• **INPUT DATA**

BEGIN

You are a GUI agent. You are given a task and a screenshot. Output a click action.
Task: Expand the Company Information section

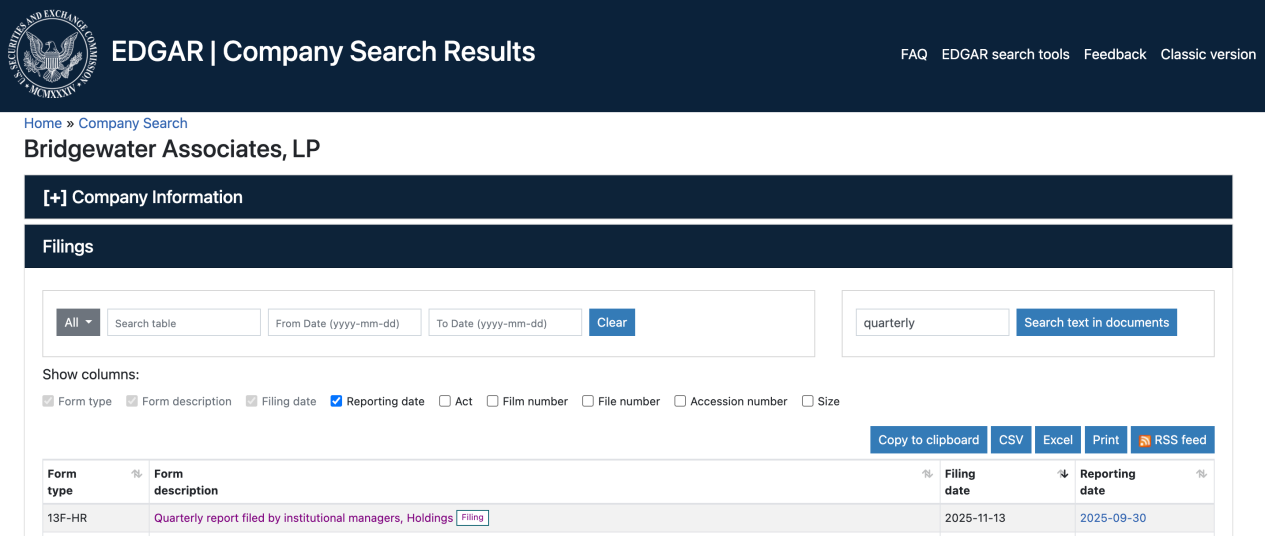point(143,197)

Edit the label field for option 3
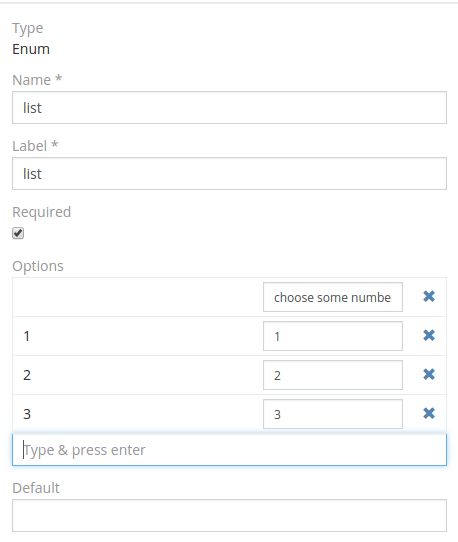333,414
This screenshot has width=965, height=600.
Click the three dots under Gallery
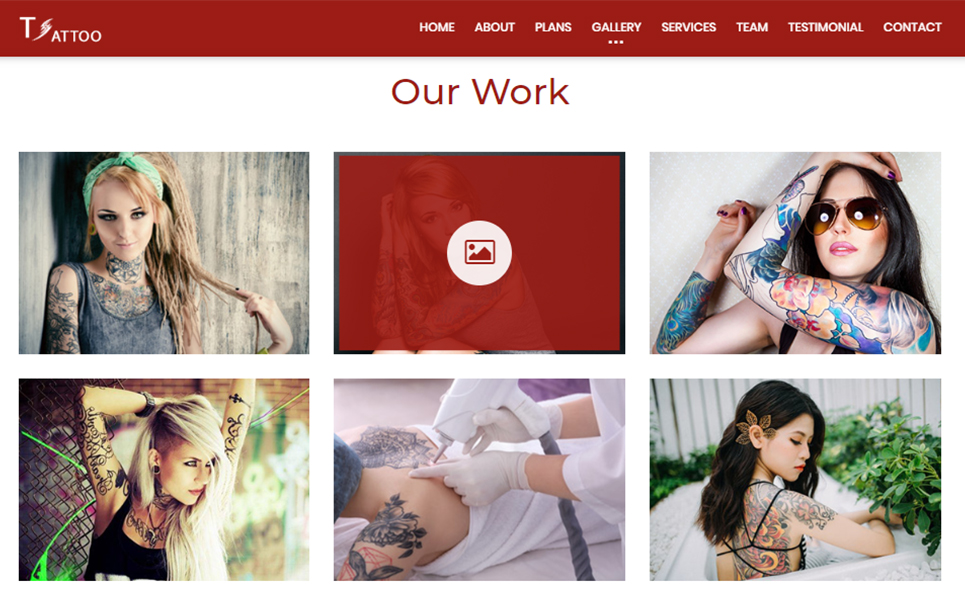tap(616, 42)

END
BEGIN

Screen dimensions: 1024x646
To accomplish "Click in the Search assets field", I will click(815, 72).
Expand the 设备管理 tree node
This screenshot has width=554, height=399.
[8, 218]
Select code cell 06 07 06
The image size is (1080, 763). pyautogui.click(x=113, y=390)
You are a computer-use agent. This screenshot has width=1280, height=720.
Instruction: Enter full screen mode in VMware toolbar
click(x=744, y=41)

END

• **TASK TO CARRY OUT**
Those lines above that contain the string "agent" should be returned.

• **TASK SOLUTION**
You are a GUI agent. You are given a task and a screenshot. Output a click action.
You are a computer-use agent. This screenshot has width=1280, height=720.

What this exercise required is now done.